I once heard a theologian comment that probably most people would not blink an eye if a “fourth person” was discovered to belong to the Trinity. A popular conception of the Trinity working as a committee and agreeing to collective action could easily take another person to further its work. To be clear, he was not arguing that there was a fourth person of the Trinity. Nor was his point to criticize a commonly held notion about the Trinity with a more erudite, technical description of the Trinity. The “committee” model of the Trinity contains a sliver of truth towards describing the life of the Trinity. Still, even this manner of speaking about the Trinity fails to grasp completely the transcendent depth which belongs to God.
This theologian suggested that as people of faith we longer see the world with the eyes of faith. The Trinity is not only a dogmatic formulation of Christian faith for those who believe but also is inseparable from the way we envision the foundation of all creation. The core of the universe is the one triune God with the love relations between the three divine persons. God’s love spills forth since it is so bountiful that God wants nothing else but to share it with others. If a loving, Triune God is at the heart of creation, what other things, or idols more appropriately, does God displace? Power. A little ego. A sense of hopelessness.

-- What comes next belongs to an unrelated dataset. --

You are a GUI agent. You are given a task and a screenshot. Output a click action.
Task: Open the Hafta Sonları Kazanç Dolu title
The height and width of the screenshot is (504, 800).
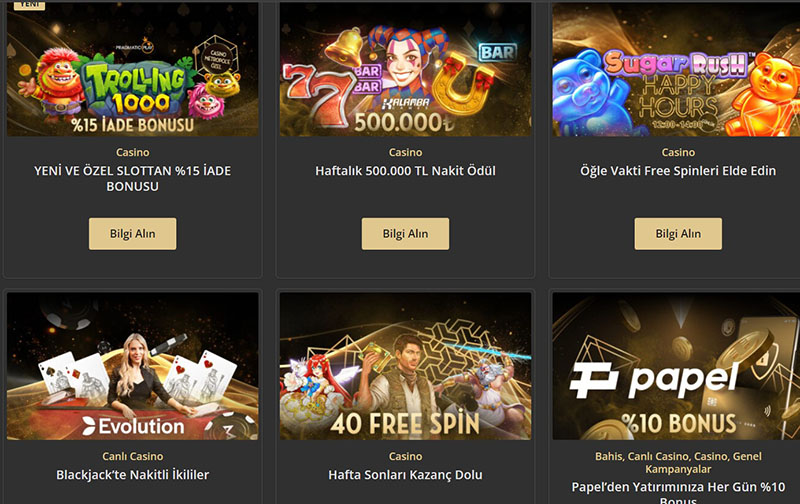click(405, 475)
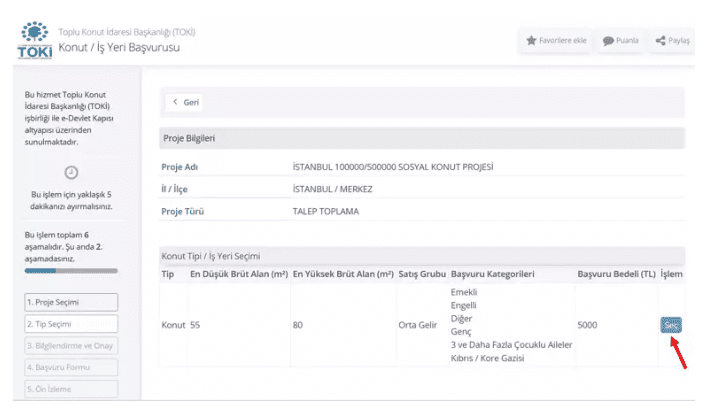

I do not think anyone has the definitive answer to the question, what is the relevance of the Trinity for us today in our path of discipleship? No exhaustive answer is possible since it is a well that never dries up no matter the number of times we drink from it. The Trinity is at the center of the universe, but how often is the Triune God the center of my world? My attention? Let us Trinity Sunday come back to the well that has been prepared for us by generations of teachers, parents, theologians, preachers, and all members of the faithful to drink again from the well of the mystery of the Trinity that has no end.